NeMo icon indicating copy to clipboard operation
NeMo copied to clipboard

Slow training on Mixtral-8x22B when DP size > 1

Open sunilitggu opened this issue 10 months ago • 5 comments

Describe the bug

We are in the process of fine-tuning Mixtral-8x22b using an instruction fine-tuning dataset. The model is divided using PP=8 and TP=4. Our experiments are conducted on DGX nodes, each equipped with 8 H100 GPUs. Nodes are interconnected through a 3.2 TbPS InfiniBand.

The model was tested with various DP sizes, such as 1, 2, 4, and 8. Throughout all experiments, we maintained a Micro Batch Size of 1 and a Global Batch Size of 128; gradient accommodation occurs according to DP size.

Here are the average global batch processing times (GBPT):

#nodes=4, DP=1, GBPT = 2 sec #nodes=8, DP=2, GBPT = 10 sec #nodes=16, DP=4, GBPT = 32 sec #nodes=32, DP=8, GBPT = 36 sec

Adding more nodes exponentially increases training time.

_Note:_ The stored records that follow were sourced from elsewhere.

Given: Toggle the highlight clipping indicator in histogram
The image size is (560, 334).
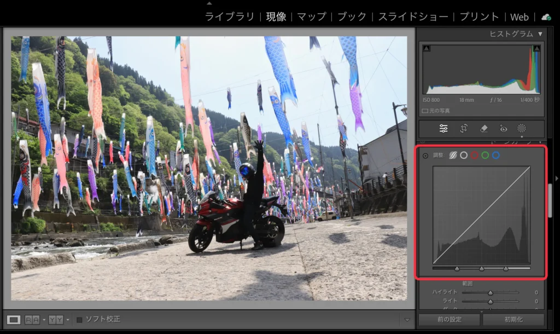Looking at the screenshot, I should click(536, 49).
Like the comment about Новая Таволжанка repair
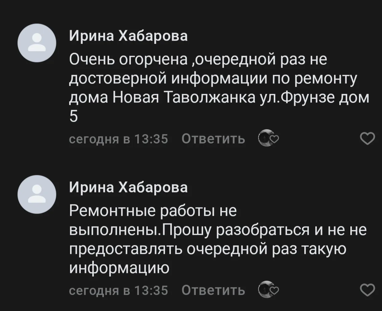This screenshot has height=311, width=382. click(368, 139)
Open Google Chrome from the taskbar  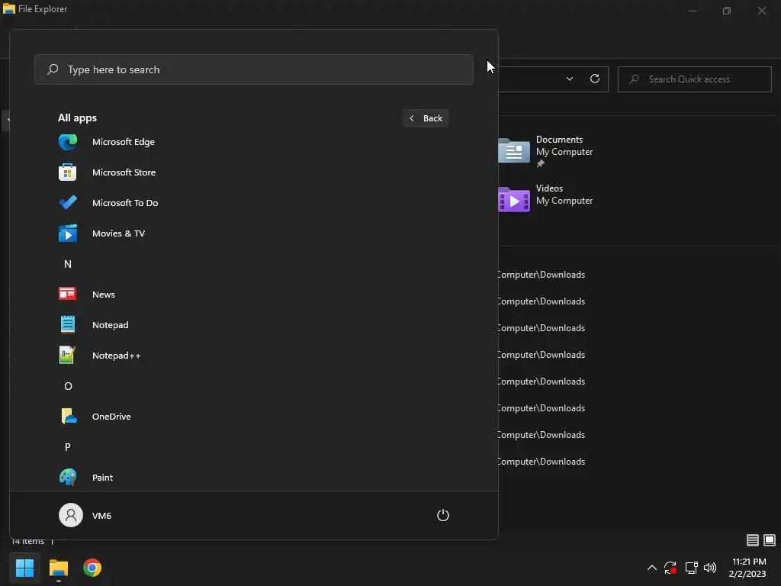pyautogui.click(x=92, y=568)
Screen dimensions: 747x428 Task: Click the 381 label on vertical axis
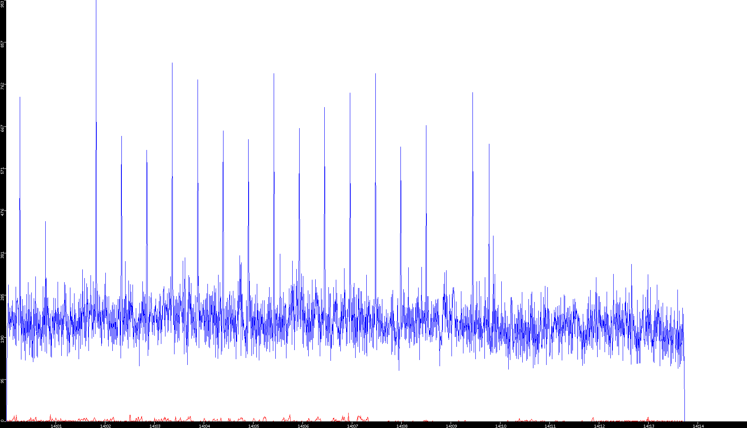[x=2, y=255]
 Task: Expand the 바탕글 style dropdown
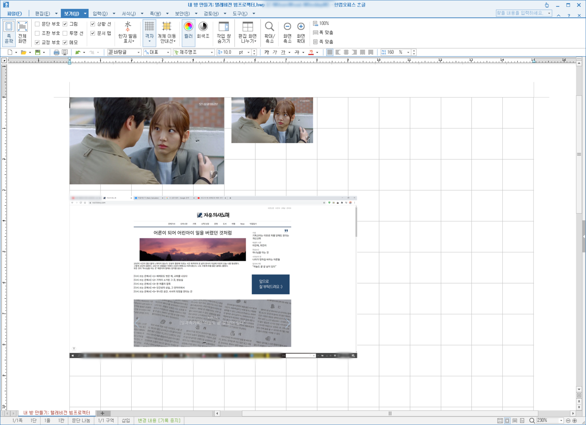(x=138, y=52)
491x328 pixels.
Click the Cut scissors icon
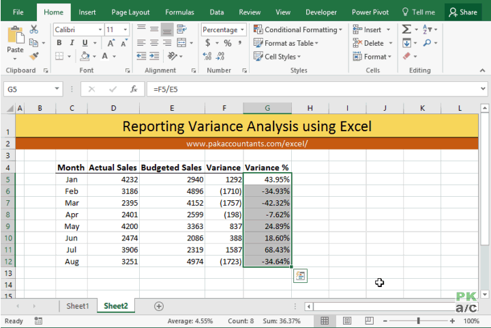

Steps/Code to reproduce bug

TRAIN="[/vast/core42-nlp/users/sunil.sahu/dataset/v10p1_llama_temp/train_test/test.jsonl]" VALID="[/vast/core42-nlp/users/sunil.sahu/dataset/v10p1_llama_temp/train_test/test.jsonl]" TEST="[/vast/core42-nlp/users/sunil.sahu/dataset/v10p1_llama_temp/train_test/test.jsonl]" MODEL="/checkpoints/mixtral-8x22b-v0.1/nemo-checkpoints/"

VALID_NAMES="v10p1" CONCAT_SAMPLING_PROBS="[1]"

read -r -d '' cmd <<EOF echo "STARTING*"
&& python /opt/NeMo/examples/nlp/language_modeling/tuning/megatron_gpt_finetuning.py
trainer.precision=bf16
trainer.devices=8
trainer.num_nodes=16
trainer.val_check_interval=1000
trainer.max_steps=10000
trainer.log_every_n_steps=1
trainer.use_distributed_sampler=False
model.restore_from_path=${MODEL}
model.micro_batch_size=1
model.global_batch_size=128
model.tensor_model_parallel_size=4
model.pipeline_model_parallel_size=8
model.sequence_parallel=True
+model.expert_model_parallel_size=2
+model.data.train_ds.pad_to_max_length=True
+model.data.test_ds.pad_to_max_length=True
+model.data.validation_ds.pad_to_max_length=True
model.optim.name=fused_adam
model.megatron_amp_O2=True
model.optim.lr=5e-6
model.answer_only_loss=True
model.peft.peft_scheme=none
model.data.train_ds.file_names=${TRAIN}
model.data.validation_ds.file_names=${VALID}
model.data.test_ds.file_names=${TEST}
model.data.train_ds.concat_sampling_probabilities=${CONCAT_SAMPLING_PROBS}
model.data.train_ds.max_seq_length=2048
model.data.train_ds.num_workers=4
model.data.validation_ds.num_workers=4
model.data.test_ds.num_workers=4
model.data.validation_ds.metric.name=loss
model.data.test_ds.metric.name=loss
exp_manager.create_wandb_logger=False
exp_manager.explicit_log_dir=./result-2/
exp_manager.resume_if_exists=True
exp_manager.resume_ignore_no_checkpoint=True
exp_manager.create_checkpoint_callback=True
exp_manager.name=exp-2
exp_manager.checkpoint_callback_params.monitor=validation_loss
exp_manager.checkpoint_callback_params.save_best_model=False
exp_manager.checkpoint_callback_params.save_nemo_on_train_end=True
exp_manager.checkpoint_callback_params.mode=min EOF

srun -N 16 -o logs/log-moe-16nodes-%j.txt
--gpus-per-node=8 --ntasks-per-node=8 --cpus-per-task=8 --mem=2000G
--partition=nlp
--container-mounts="/vast/core42-nlp/shared/model_checkpoints/:/checkpoints/"
--job-name=nemo-train
--container-workdir=$PWD
--container-image="/vast/core42-nlp/users/sunil.sahu/nemo_24_03_py3.sqsh"
bash -c "${cmd}"

Expected behaviour

Expanding the number of nodes enhances the DDP size and reduces the required gradient accommodation, which should speed up the training.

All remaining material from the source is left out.